Five Minute Friday: Longing to be complete
Is anything ever really finished, complete?
We work on decreasing our bursting inbox, and even though we may reach that vaunted zero status, what happens? People start replying to those emails. In droves. Meaning we have even more emails to reply to. (When was the last time I reached zero status? I don’t rightly recall.)
Or we get the house clean and decluttered. Dust removed, piles of papers sorted, toys put away, given away, thrown away. Then someone slops on the carpet or doesn’t clean up their toast crumbs, and boom, the house is messy again. (When was the last time the vicarage was fully clean? I don’t rightly recall.)
Or, here’s a favorite, we get fully caught up on our admin. The taxes are done! The accounts fully up to date! Insurance of every kind has been renewed. Appointments for all sorts of anything have been made. (When was the last time we got all the admin done? I don’t rightly recall.)
Life in all its pieces can feel overwhelming at times. I suppose I cram so much in, whether it be family times and travel, or work projects, that these life maintenance sorts of things can get easily edged out. Along with the fact that I don’t enjoy many of these tasks.
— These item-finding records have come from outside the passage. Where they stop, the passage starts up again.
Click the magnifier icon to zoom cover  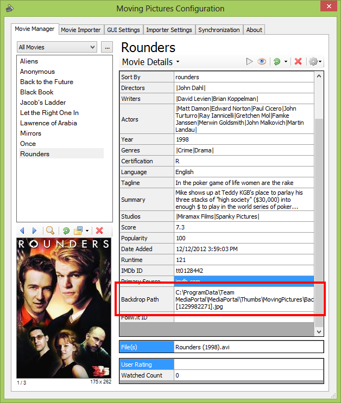[x=50, y=231]
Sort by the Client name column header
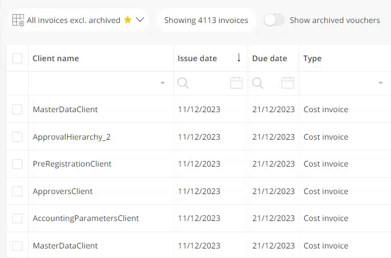The image size is (391, 258). click(55, 58)
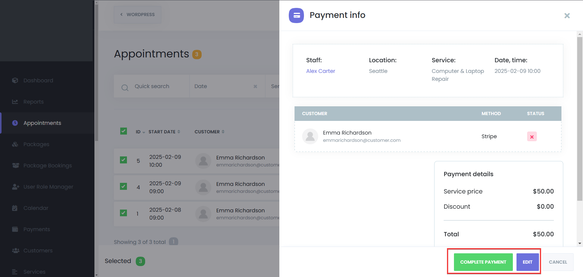Image resolution: width=583 pixels, height=277 pixels.
Task: Click the Customers group icon
Action: (x=15, y=251)
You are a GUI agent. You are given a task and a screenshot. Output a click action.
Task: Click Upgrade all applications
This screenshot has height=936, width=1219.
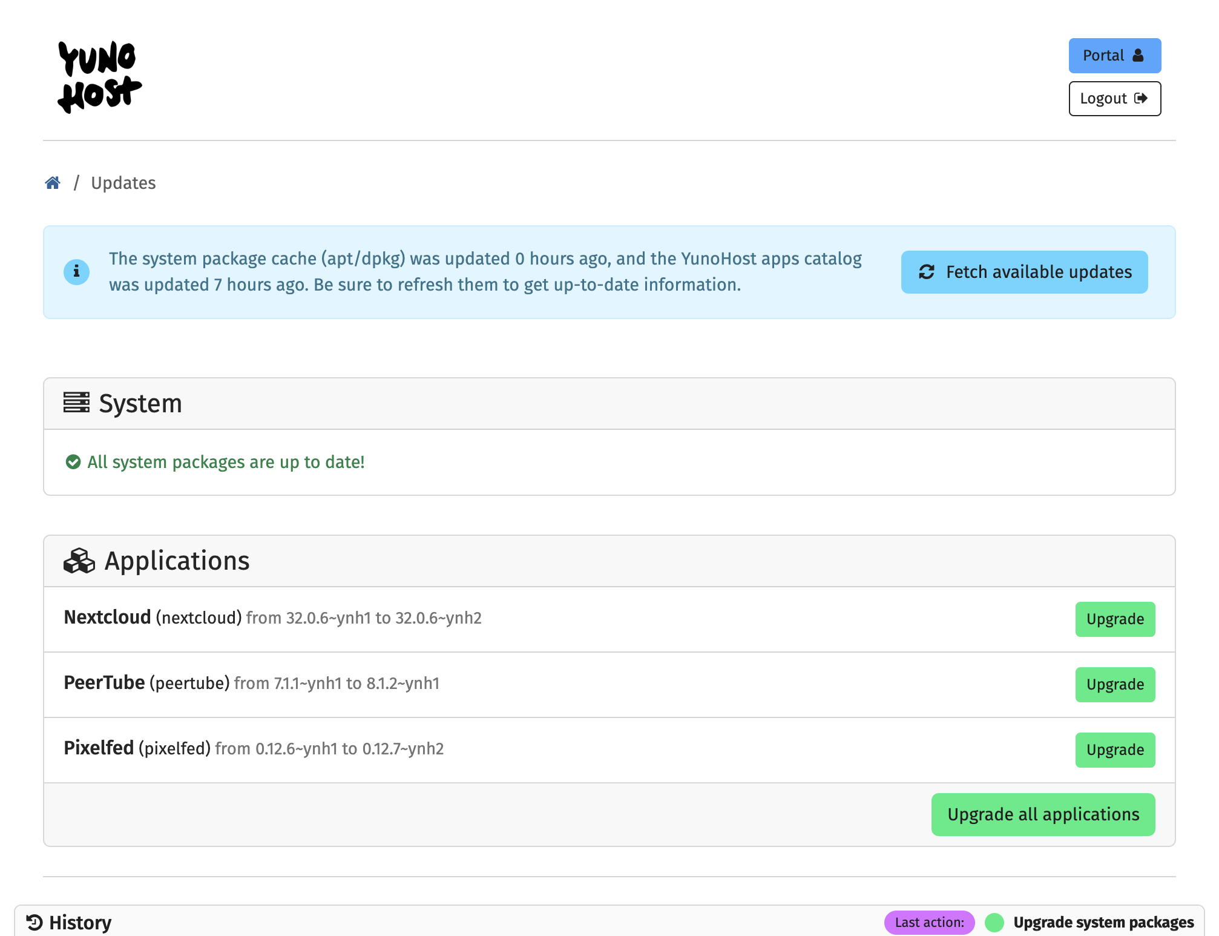click(1043, 814)
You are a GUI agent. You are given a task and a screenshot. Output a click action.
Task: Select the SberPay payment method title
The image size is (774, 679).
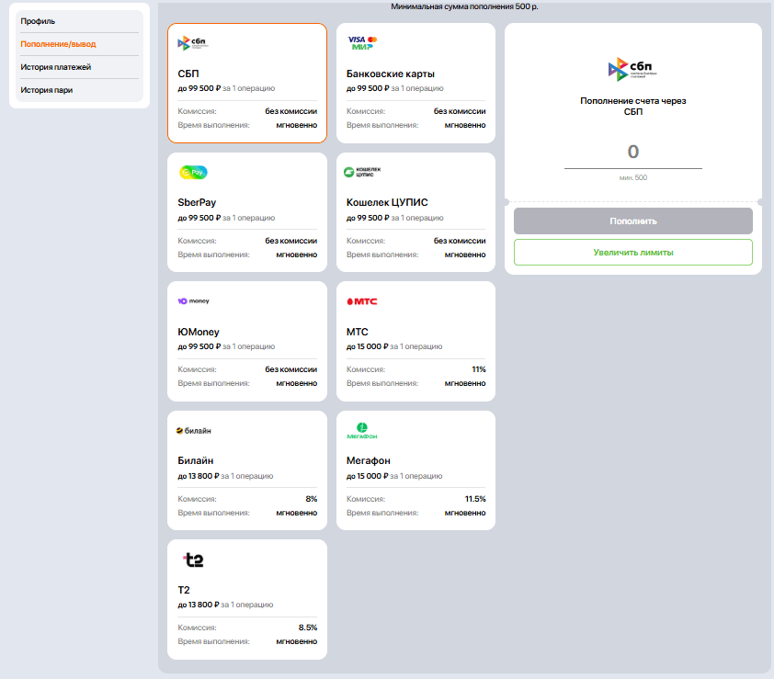pyautogui.click(x=197, y=202)
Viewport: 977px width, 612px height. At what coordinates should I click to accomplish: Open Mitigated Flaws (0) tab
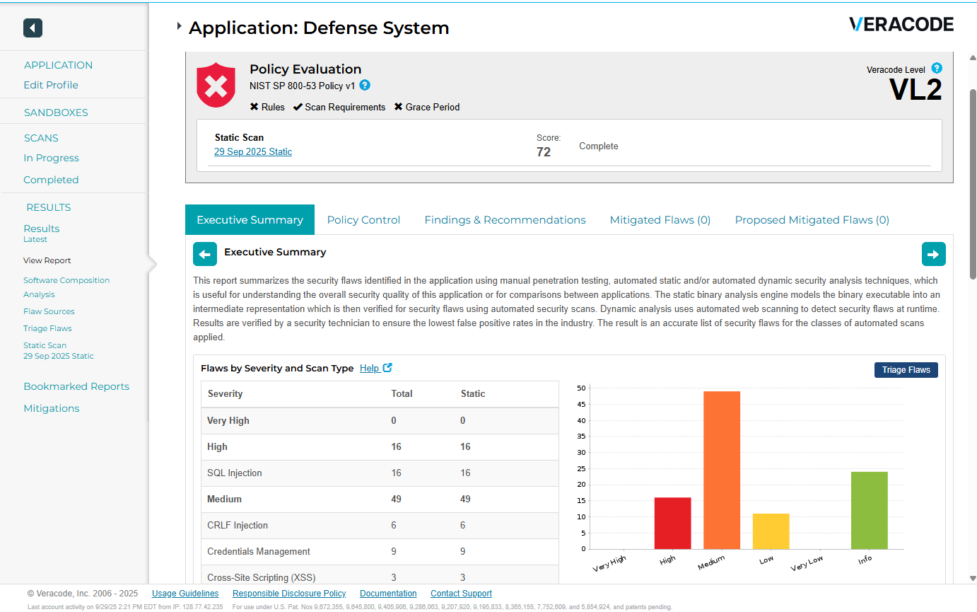coord(660,220)
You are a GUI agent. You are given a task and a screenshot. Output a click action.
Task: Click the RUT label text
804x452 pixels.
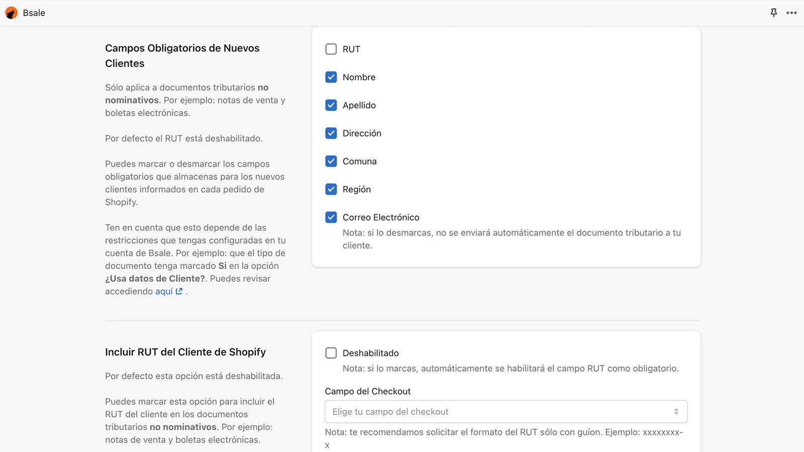351,49
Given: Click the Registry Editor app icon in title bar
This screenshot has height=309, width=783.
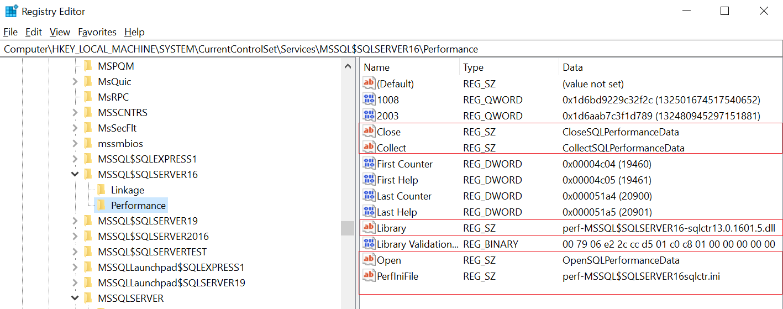Looking at the screenshot, I should [11, 11].
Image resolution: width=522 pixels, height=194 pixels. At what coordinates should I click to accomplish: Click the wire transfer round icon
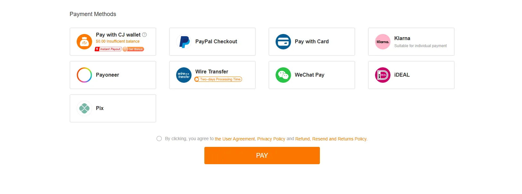tap(184, 75)

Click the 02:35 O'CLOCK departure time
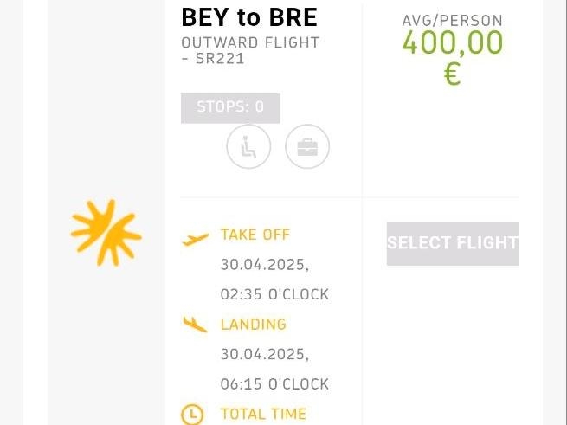click(274, 294)
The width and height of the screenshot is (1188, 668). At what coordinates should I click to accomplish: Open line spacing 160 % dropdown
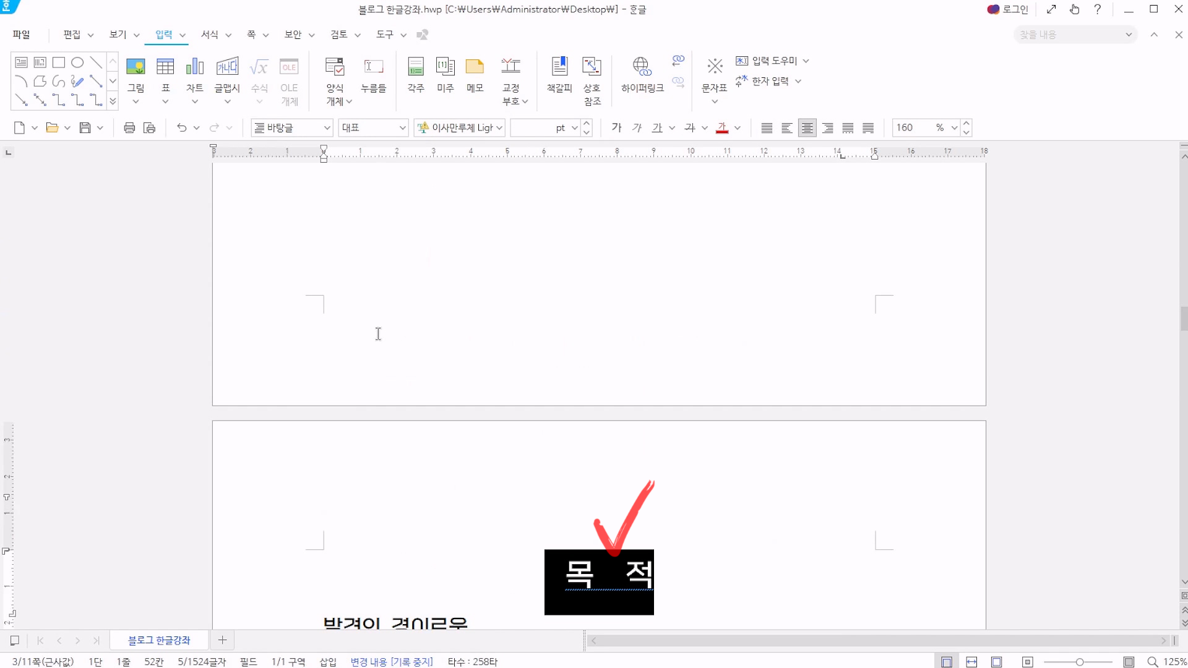click(954, 128)
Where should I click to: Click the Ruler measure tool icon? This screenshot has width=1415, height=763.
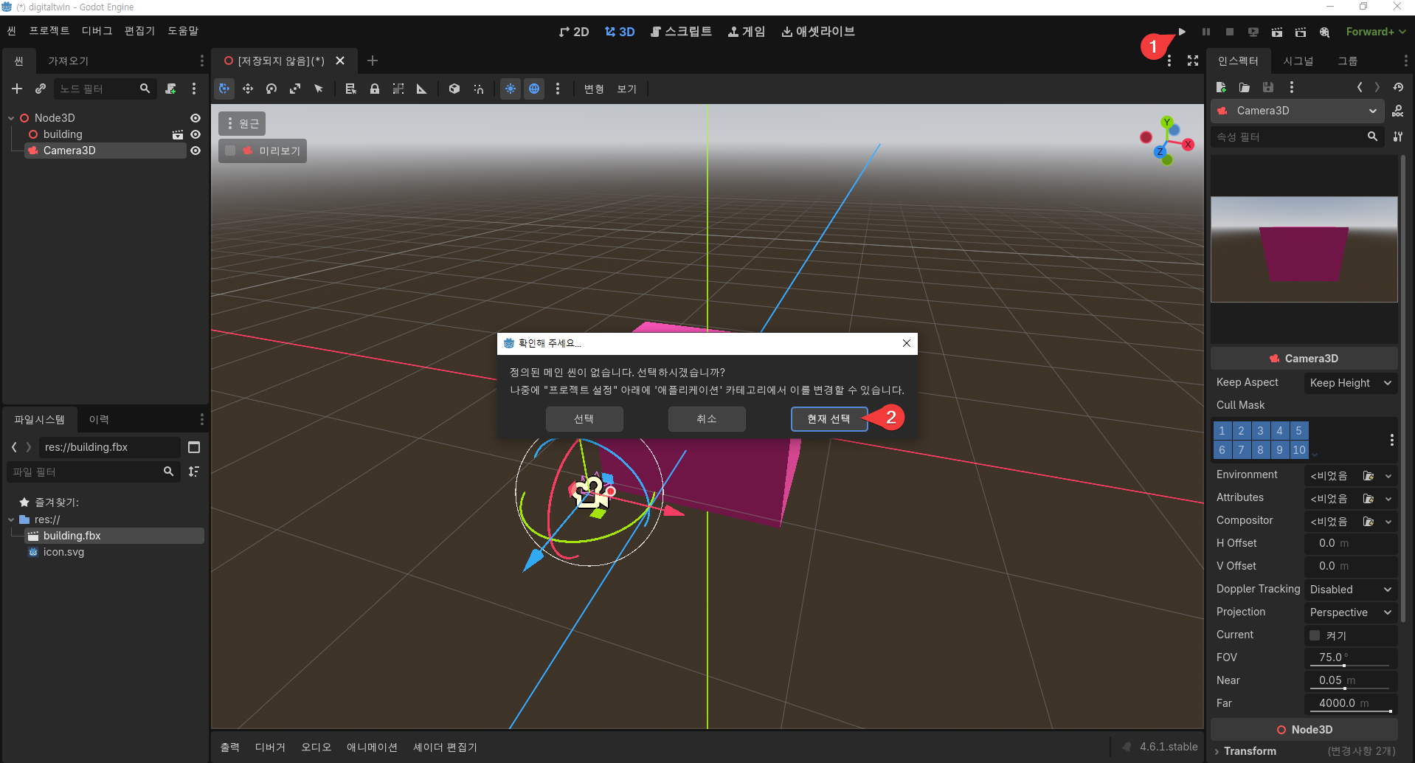point(422,89)
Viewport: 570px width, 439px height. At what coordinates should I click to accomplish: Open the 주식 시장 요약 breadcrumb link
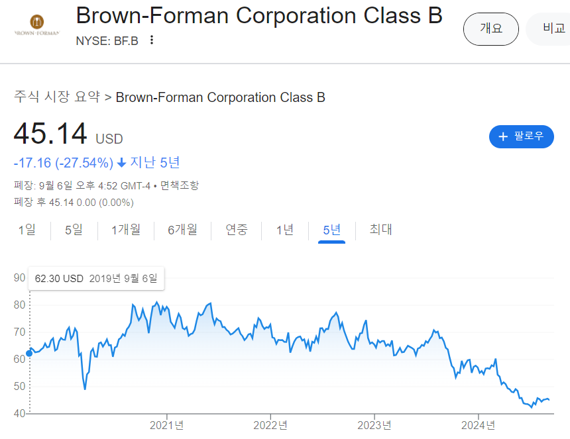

A bigger issue is that on this side of heaven, life will never be complete. We’ll never reach perfection – there will always be something else to do. But our longings remind us of the perfection that awaits us when we join God in glory. When the taxes will no longer be an issue and everything will be clean and shiny.
Until then, we experience moments of transcendence through the love of God with us moment by moment. And that is enough.
I am taking part in the #fiveminutefriday community. To write your own and link up with the other writers, you can do so here.
It has to be doesnt it
My email inbox as a symbol of incompleteness. I think my zero status will be a sign I’m in heaven in the presence of God. Thanks for writing! FMF12
Amen!!
So true- as soon as we feel like we’ve completed a task it begins to build up again. It’s the same with cleaning- you complete it but very soon have to begin again. It is a good reminder thought that our lives will never be complete on earth but that we have amazing hope for the future!
The need to keep cleaning really gets me down!
The thing I have learned through dying is that my best efforts are a completeness in themselves.
Having done all, to stand.
#1 at FMF this week.
https://blessed-are-the-pure-of-heart.blogspot.com/2018/09/your-dying-spouse-518-my-position-is.html
You’re right, there’s always more to do. For many years I believed the lie that I would only be valued if I completed everything. After a breakdown I tossed that lie and can now say, “yes, there is more, but I don’t care. For now, there’s time for people and for rest.” Best choice ever.
I love how intentional you are in choosing not to be bound by the lie. Wonderful!
Enough indeed! Visiting from the #4 spot this week.